The method seems to have at least one drawback: It appears  to work better with fries that are pretty thick. Skinny "shoe string" type fries tend to break up during the initial heating phase. But I'm not prepared to say that it cannot be made to work. Hell, twenty years ago I would have scoffed at the mere suggestion that there was anything even remotely redeeming about cooking fries in any way other than the way I learned to do them as a teenaged short order cook at McCann's Luncheonette. Live and learn, no?


14 comments:

Jon in Albany said...

Those look like good steak fries. Possibly stupid question: why is there a 15 minute temperature plateau at +/- 220 degrees?

Steve Finnell said...

you are invited to follow my blog

Bob delGrosso said...

Jon in Albany,
I think I must have been doing something else and so had neglected to increase the temp. It's also possible that just before the dip at the end of that plateau someone opened a door and cooled off the kitchen. This was not a highly controlled experiment. I was doing a lot of other stuff while this was running. In fact, for at least the first 15 minutes of the cooking cycle I was BSing on the phone with Pardus. :-)

Jon in Albany said...

How the hell is Pardus doing? While I've never met the guy, he did teach me how to break down a chicken a few years ago. He hasn't posted in forever...you should give him shit about that. :)

Bob delGrosso said...

Pardus is too busy working to post. And, as I've discovered, it's not easy getting worked up to do this kind of fork without the hope of financial compensation.

Kevin said...

Bob, I've seen a close relative of that method discussed twice before. I think McGee wrote the first piece. I haven't tried it though.

Scotty said...

I actually abandoned the oil blanch some time ago for a water blanch and later a microwave blanch(my first job was a fast food job with Simplot style fries).
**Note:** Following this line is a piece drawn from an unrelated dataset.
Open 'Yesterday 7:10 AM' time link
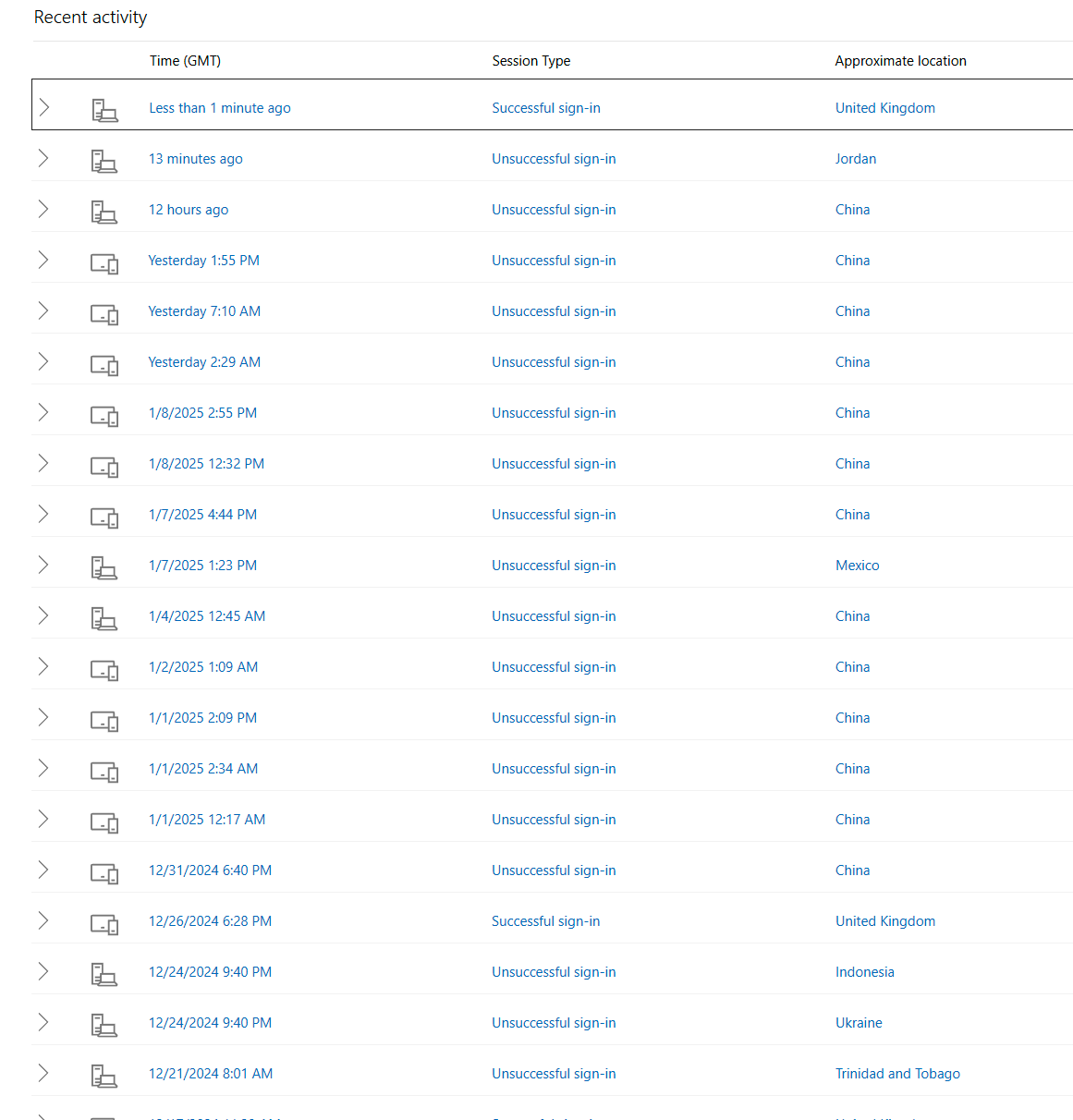pos(204,311)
This intrigues me.

Bob delGrosso said...

Scotty,
This is easier and safer than any method that includes a blanching step. I'm not going to say that it always produces the best fries, but then again I won't say that it does not.

Natalie Sztern said...

Looked at your spreadsheet and one thought came to mind - isn't the purpose of deep frying at a high temperature is so that the product doesn't soak up the oil? Or does the fact that the potatoe eventually crisps and that by crisping up, it purges the excess oil?

Bob delGrosso said...

Natalie
As long as there is water inside the potatoes AND they are kept hot they will not absorb much oil. Actually, the double fry method result in more oil absorption because the potatoes are allowed to cool down between the blanching and final frying steps.

Jeffrey said...

i tried this once after reading about the approach in cook's illustrated. did not turn out great, but then the fries were cut thin. maybe i will try again with thicker cut...

Bob delGrosso said...

Jeffrey,
I think if you cut them at least .25 inch thick they should be fine. Also be sure to raise the temperature often. I think it would be useful if someone (maybe me) would nail down how often the temperature should be raised given a batch of fries of X thickness.

Jeffrey said...

okay - i caught the distinction - to gradually increase the temperature actively during the process. as i first read it, the oil temperature will naturally rise itself, but the suggestion is to up the heat as the process continues.

seems to be an advanced heat transfer problem - maybe time for my engineering and cooking to combine!

Bob delGrosso said...

Jeffrey,
Yeah. The temperature of the oil will rise as water leaves the fries. However, if the temperature does not rise fast enough the water will hang around too long and turn the fries to mush. So the trick is to raise the temp during the cooking process to make sure the water is driven off relatively fast.